Eine nach § 810 BGB vorzulegende Urkunde muss stets genau bezeichnet werden. Deshalb genügt es nicht, wenn der Anspruchsteller beantragt, ihm Einsicht in Urkundensammlungen oder in sämtliche, einen bestimmten Vertrag betreffende Schriftstücke (hier: „die streitgegenständlichen Dokumente“) zu gewähren (BGH NJW 2014, 3312). Der für die Voraussetzungen einer Einsichtsgewährung nach § 810 BGB darlegungs- und beweispflichtige Anspruchsteller muss deshalb außer dem objektiven Zusammenhang des konkreten Rechtsverhältnisses mit der Urkunde und seinem rechtlichen Interesse auch die Urkunde selbst und deren angeblichen Inhalt genau bezeichnen. Daran fehlt es offensichtlich.
4. Die Beklagte beruft sich im Hinblick auf die geltend gemachten Ansprüche teilweise mit Erfolg auf das Bestehen von Zurückbehaltungsrechten.
Mit Blick auf den Anspruch aus § 717 Abs. 2 ZPO sind grundsätzlich alle Einwendungen sachlichrechtlicher Art zulässig; auch Zurückbehaltungsrechte können grundsätzlich geltend gemacht werden (MükoZPO-Götz, 6. Auflage 2020, § 717 Rn. 19 ff.).
a.
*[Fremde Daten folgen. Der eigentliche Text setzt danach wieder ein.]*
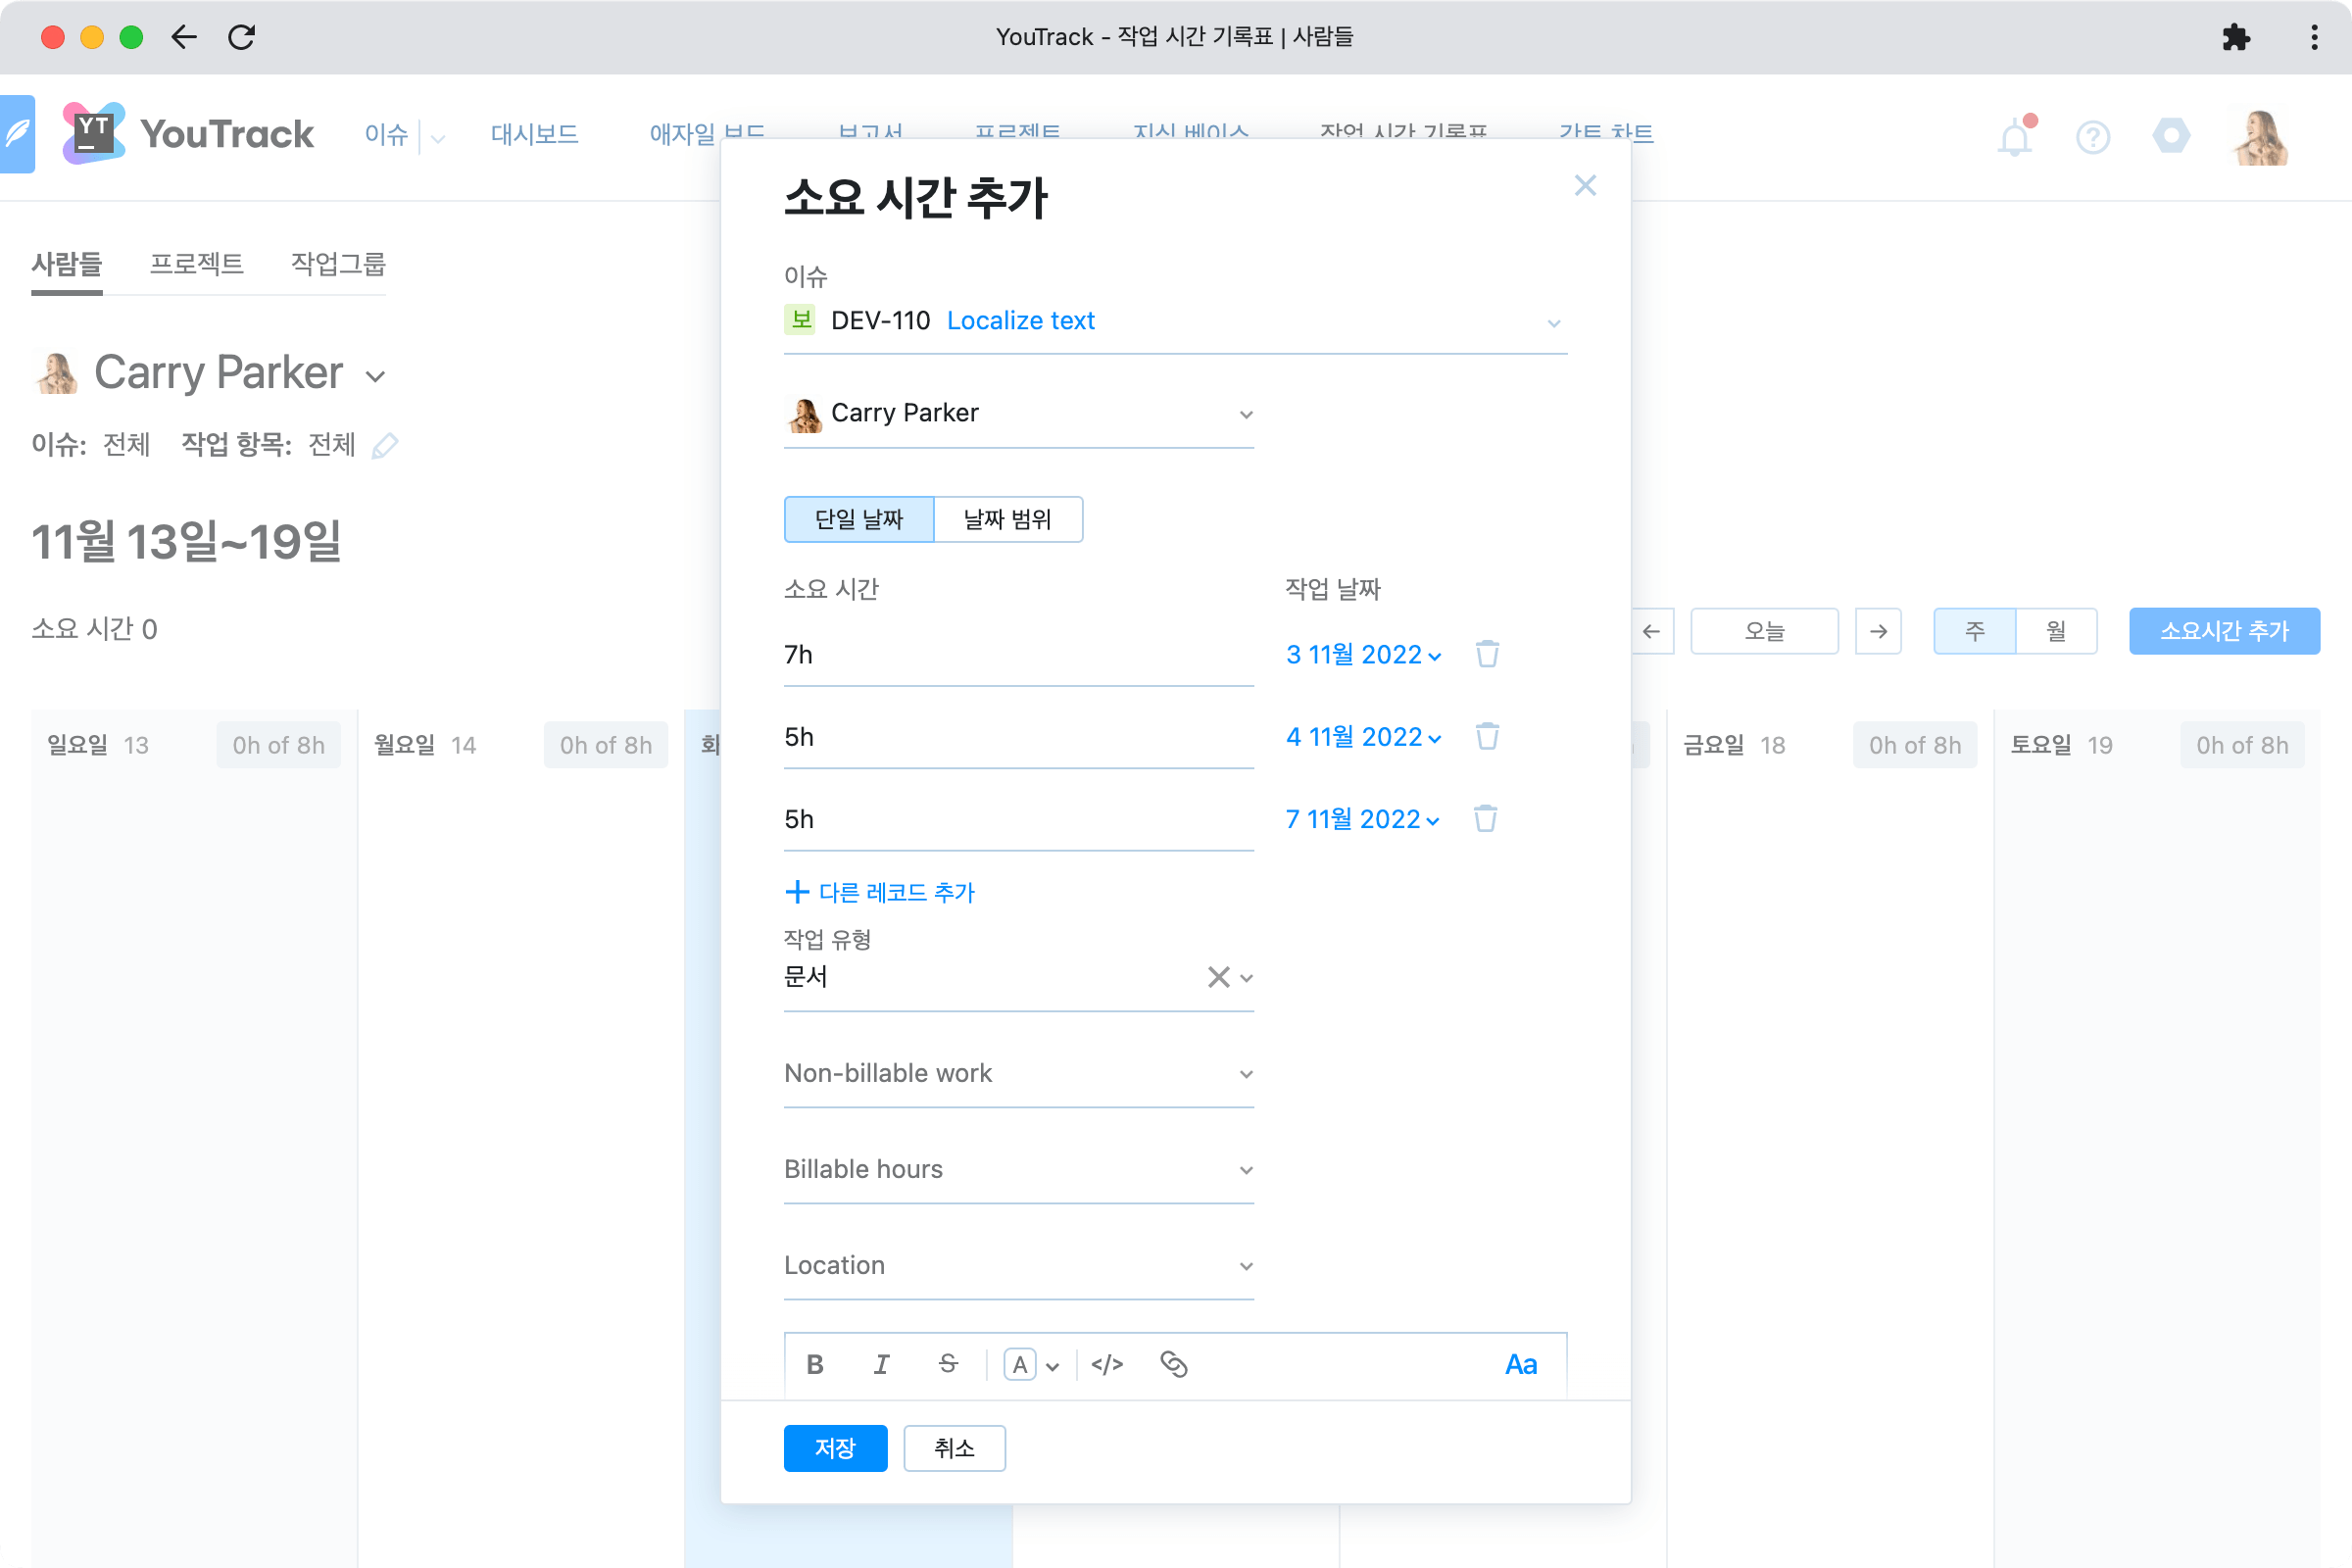
Task: Open 대시보드 from the top navigation
Action: tap(534, 135)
Ein Zurückbehaltungsrecht ergibt sich nicht aus einem Prozessrechtsverhältnis zwischen den Parteien betreffend einen Schadensersatzprozess auf der Grundlage von § 242 BGB. Zwar ist ein solcher Schadensersatzprozess zwischen den Parteien mittlerweile anhängig. Ein Zurückbehaltungsrecht besteht indes nicht. Ein solches wird auch vom BAG in der beklagtenseits zitierten Entscheidung (NZA 2014, 1258) nicht erwähnt; dort geht es insoweit allein um die Frage, ob im Rahmen eines Kündigungsrechtsstreits bestimmte Tatsachen offengelegt werden durften. Gleiches gilt im Falle des beklagtenseits zitierten Urteils des LAG Düsseldorf (ZIP 1982, 217).
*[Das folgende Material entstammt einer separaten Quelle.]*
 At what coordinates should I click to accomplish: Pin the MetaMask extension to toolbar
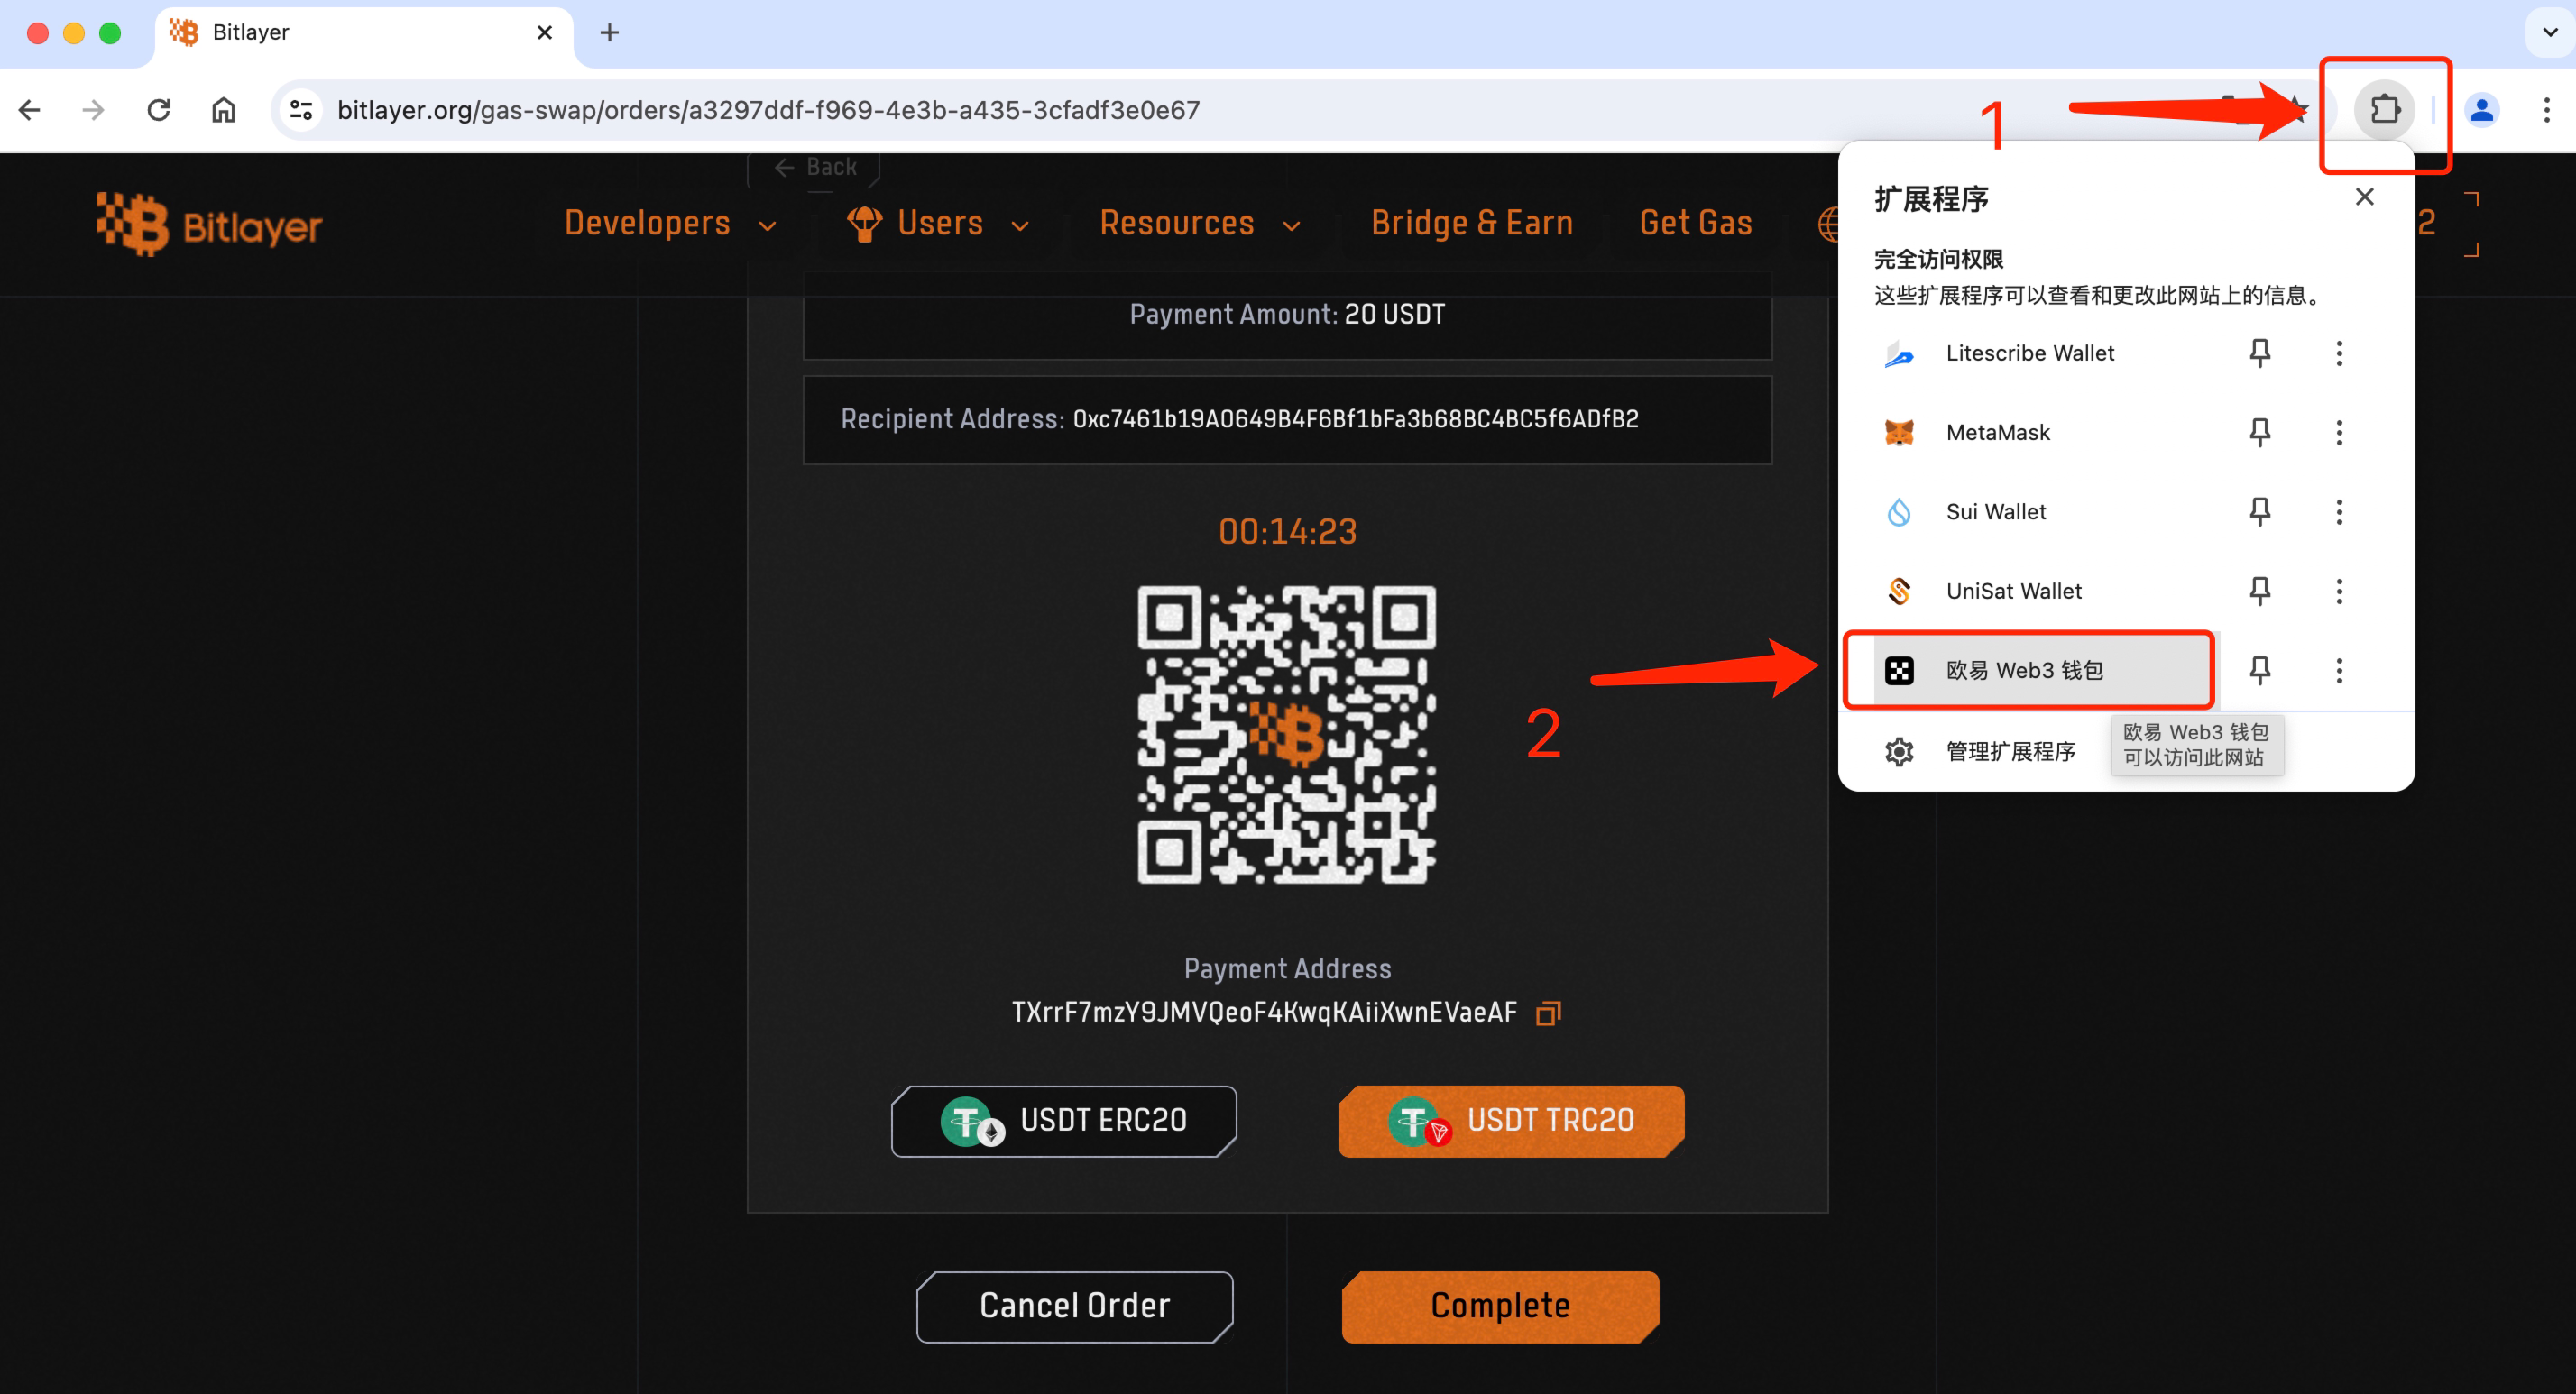[x=2259, y=432]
b. Die Beklagte kann sich aber gegenüber den Klägerinnen auf ein eingeschränktes Zurückbehaltungsrecht aus § 50 BRAO berufen.
Zwar kann der Rechtsansicht der Beklagten, ihrem Prozessbevollmächtigten sei es rechtlich verboten, die Handakte herauszugeben und zu löschen, in dieser Absolutheit nicht gefolgt werden. Aus § 50 Abs. 1 BRAO ergibt sich zwar die Pflicht zur Führung und Aufbewahrung von Handakten. Die Aufbewahrungspflicht besteht aber nach § 50 Abs. 2 BRAO nicht uneingeschränkt: Nach § 50 Abs. 2 Satz 1 BRAO hat der Rechtsanwalt Dokumente, die er aus Anlass seiner beruflichen Tätigkeit von dem Auftraggeber oder für ihn erhalten hat, seinem Auftraggeber auf Verlangen herauszugeben. Dies gilt nach § 50 Abs. 1 Satz 4 BRAO nicht für die Korrespondenz zwischen dem Rechtsanwalt und seinem Auftraggeber sowie für die Dokumente, die der Auftraggeber bereits in Urschrift oder Abschrift erhalten hat. In dem solchermaßen gesetzlich beschränkten Umfang besteht folglich ein Herausgabe- bzw. Löschungsanspruch der Beklagten gegen ihre Prozessbevollmächtigten. Dem entsprechend war der weitergehend formulierte Klageantrag einzuschränken.
V. Die Kostenentscheidung ergibt sich aus § 92 Abs. 2 Nr. 1 ZPO. Aus den vorgenommenen Einschränkungen der Klageanträge ergibt sich lediglich eine verhältnismäßig geringfügige Zuvielforderung der Klägerinnen.